Tuesday, January 27, 2015

APS School Board Member chairs really did cost taxpayers a bundle

In 2007, the "leadership" of the APS was about building for themselves, a fancy new board room in the bowels of their castle keep at 6400 Uptown Blvd.

Though there were real needs elsewhere for the capital funds they spent at 6400 Uptown, they built an utterly unjustifiable board room and went over budget.

I was informed that they paid more than $800 dollars a piece for the leather chairs behind the dais.  I have been trying ever since, to find out if the report was true.

I even asked APS Supt Winston Brooks during a press conference, if the report was true.

He became very upset at the question but promised me the truth "by noon".

I'm still waiting.

When APS hosted the candidate forum in the John Milne Community Board Room, I found myself randomly and ironically, sitting in Marty Esquivel's seat. I was able to obtain a model number from the bottom of a chair.

I contacted the manufacturer/dealer to inquire about the cost of the chair and was told;
The 5252 part number belongs to the Leader Upholstered chair. Unfortunately this chair has been discontinued but I can recommend the Leader Knit chair or the ReAlign chair as a replacement.

**Source data**.

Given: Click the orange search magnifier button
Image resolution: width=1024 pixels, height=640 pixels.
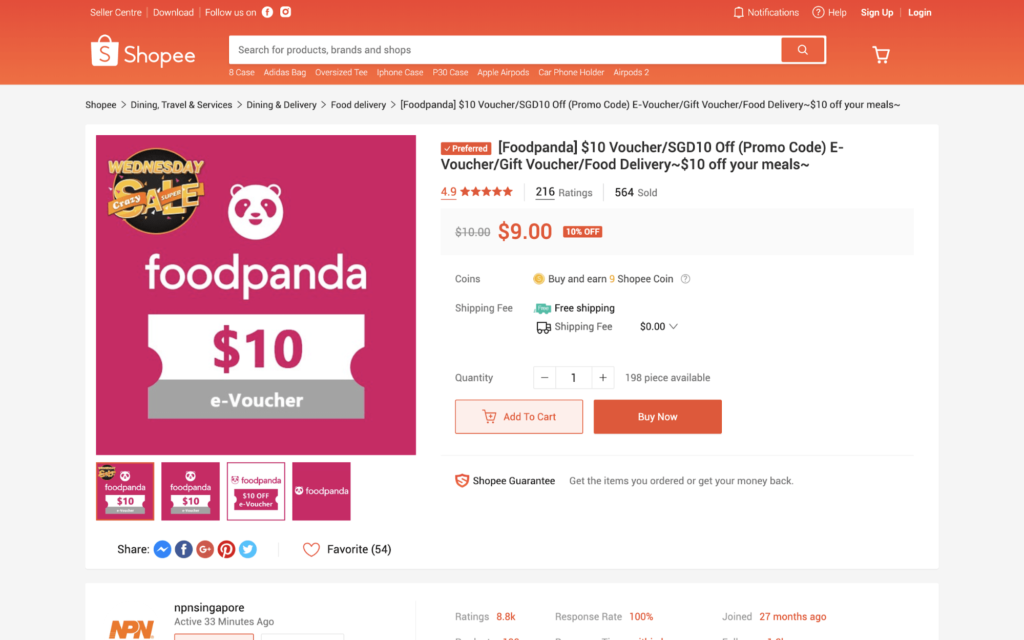Looking at the screenshot, I should coord(802,50).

**Problem A**. Name every chair model mentioned in the post about the APS board room chairs.
**Problem B**. Summarize the post about the APS board room chairs in two sentences.
**Problem C**. Write out everything in the post about the APS board room chairs from "I even asked" down to "as a replacement.", word for word.
Nothing in the data is needed here.

**Exercise answer A**.
Leader Upholstered chair
Leader Knit chair
ReAlign chair

**Exercise answer B**. In 2007, APS leadership built an unjustifiable board room at 6400 Uptown Blvd and went over budget, and the writer was told the leather chairs behind the dais cost more than $800 each. Unable to confirm this from Supt Winston Brooks, who promised the truth "by noon" but never delivered it, the writer got a model number from the bottom of a chair and learned from the manufacturer/dealer that the chair, the Leader Upholstered, had been discontinued.

**Exercise answer C**.
I even asked APS Supt Winston Brooks during a press conference, if the report was true.

He became very upset at the question but promised me the truth "by noon".

I'm still waiting.

When APS hosted the candidate forum in the John Milne Community Board Room, I found myself randomly and ironically, sitting in Marty Esquivel's seat. I was able to obtain a model number from the bottom of a chair.

I contacted the manufacturer/dealer to inquire about the cost of the chair and was told;
The 5252 part number belongs to the Leader Upholstered chair. Unfortunately this chair has been discontinued but I can recommend the Leader Knit chair or the ReAlign chair as a replacement.